## Exercise goal
Answer these questions using the Show-1 guide below:
1. Which type of video diffusion model does Show-1 use to generate the low-resolution video?
2. What command creates the Python virtual environment?
3. Which library is installed to export generated videos?

>> begin Source

AI Generated Videos with Show-1 on Vultr Cloud GPU

Updated on July 25, 2024
AI Generated Videos with Show-1 on Vultr Cloud GPU header image

Introduction

Show-1 is a deep learning model designed to generate realistic videos from text prompts. The model uses both latent-based and pixel-based text-to-video diffusion models (VDMs) to generate videos. While creating videos, the Show-1 model uses the pixel-based VDM to generate a low-resolution video that accurately matches the text prompt and applies the latent-based VDM to increase the video resolution.

This guide explains how to generate AI videos using the Show-1 model on a Vultr Cloud GPU server. You will set up the server environment with the necessary transformers, generative adversarial networks, and optical flow estimation libraries to generate high-quality videos that match your input text prompts.

Prerequisites

Before you begin:

Set Up the Server

Follow the steps below to install all required Show-1 dependency packages such as Gradio to process multimedia content on the server using the model.

  1. Clone the Show-1 generative-model repository using Git.

    console
    $ git clone https://github.com/showlab/Show-1.git
    
  2. List your directory files and verify that a new Show-1 directory is available.

    console
    $ ls
    

    Output:

    Show-1
  3. Switch to the Show-1 project directory.

    console
    $ cd Show-1/
    
  4. Install the Python virtual environment package using APT.

    console
    $ sudo apt install python3-virtualenv
    
  5. Create a new Python virtual environment such as show1-env.

    console
    $ virtualenv show1-env
    
  6. Activate the virtual environment.

    console
    $ source show1-env/bin/activate
    
  7. Update the Pip package manager.

    console
    (show1-env)$ pip install --upgrade pip
    
  8. Install Gradio using Pip.

    console
    (show1-env)$ pip install gradio
    
  9. Install the OpenCV library to export generated videos.

    console
    (show1-env)$ pip install opencv-python
    
  10. Back up the original requirements file.

>> end Source
>> begin Material

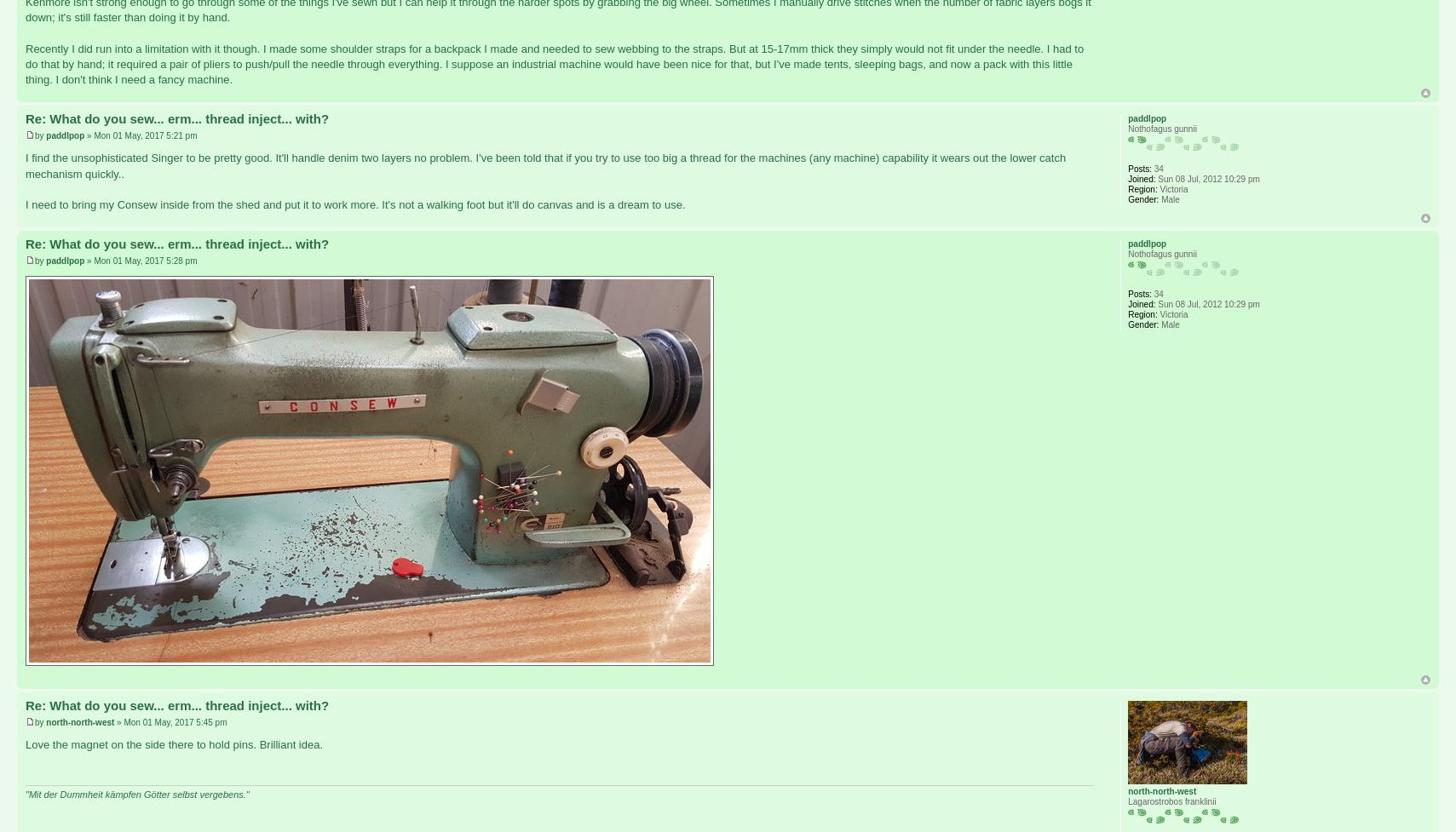 The width and height of the screenshot is (1456, 832). I want to click on 'Lagarostrobos franklinii', so click(1171, 800).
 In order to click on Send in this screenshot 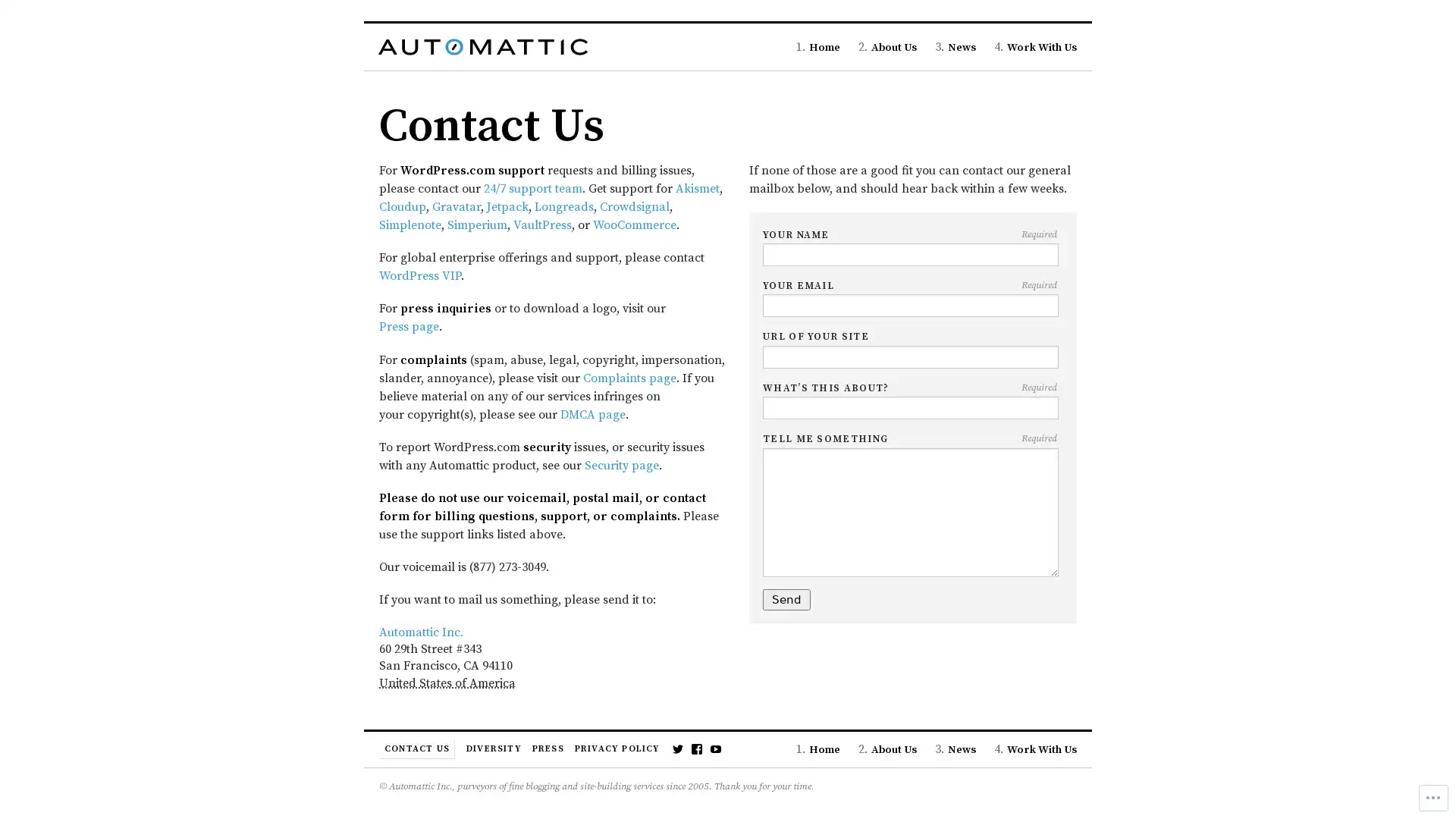, I will do `click(786, 598)`.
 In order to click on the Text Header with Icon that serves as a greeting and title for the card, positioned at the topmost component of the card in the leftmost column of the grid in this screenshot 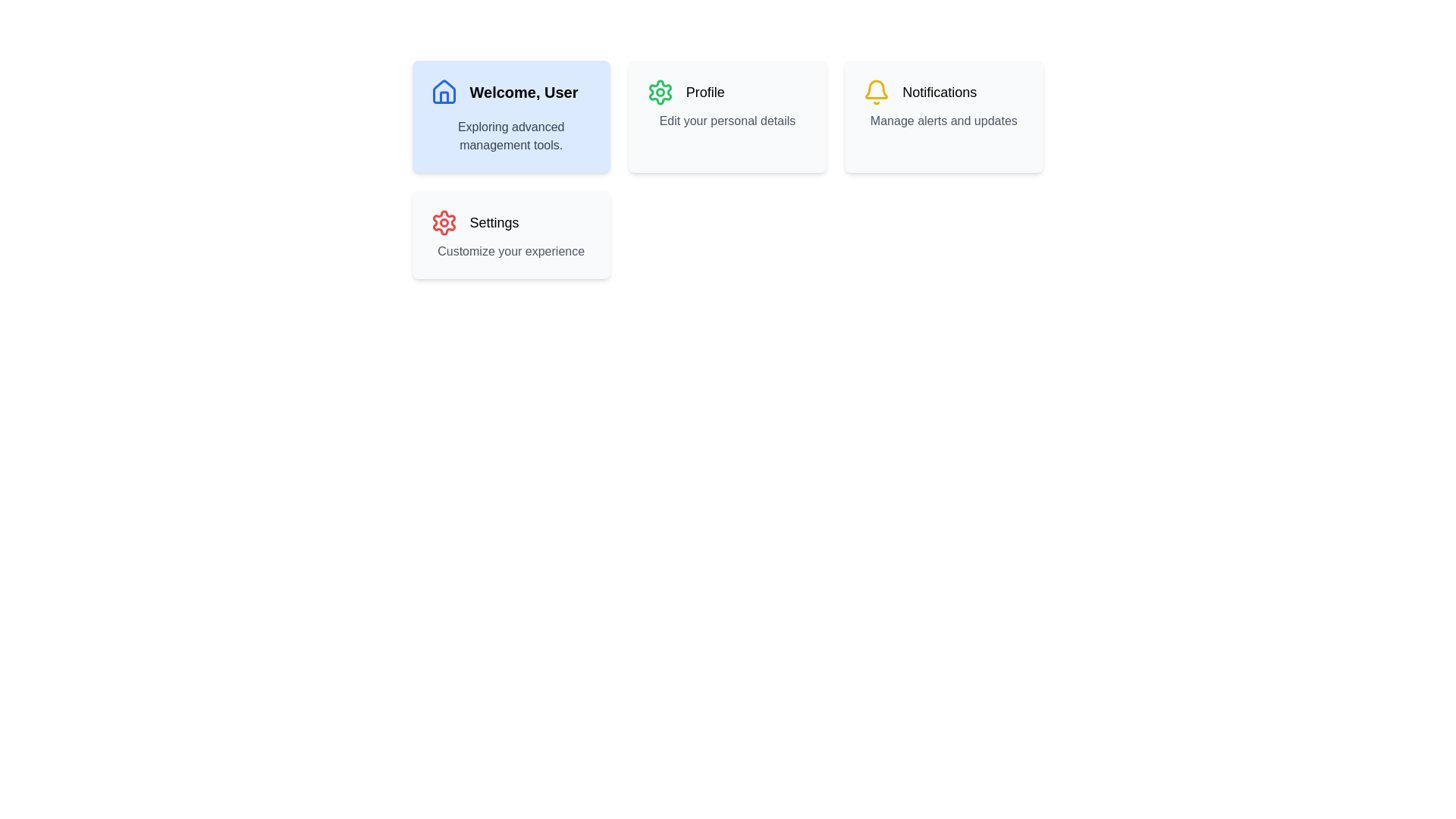, I will do `click(511, 93)`.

>> end Material

## Completed task
1. The pixel-based VDM.
2. virtualenv show1-env
3. The OpenCV library (opencv-python).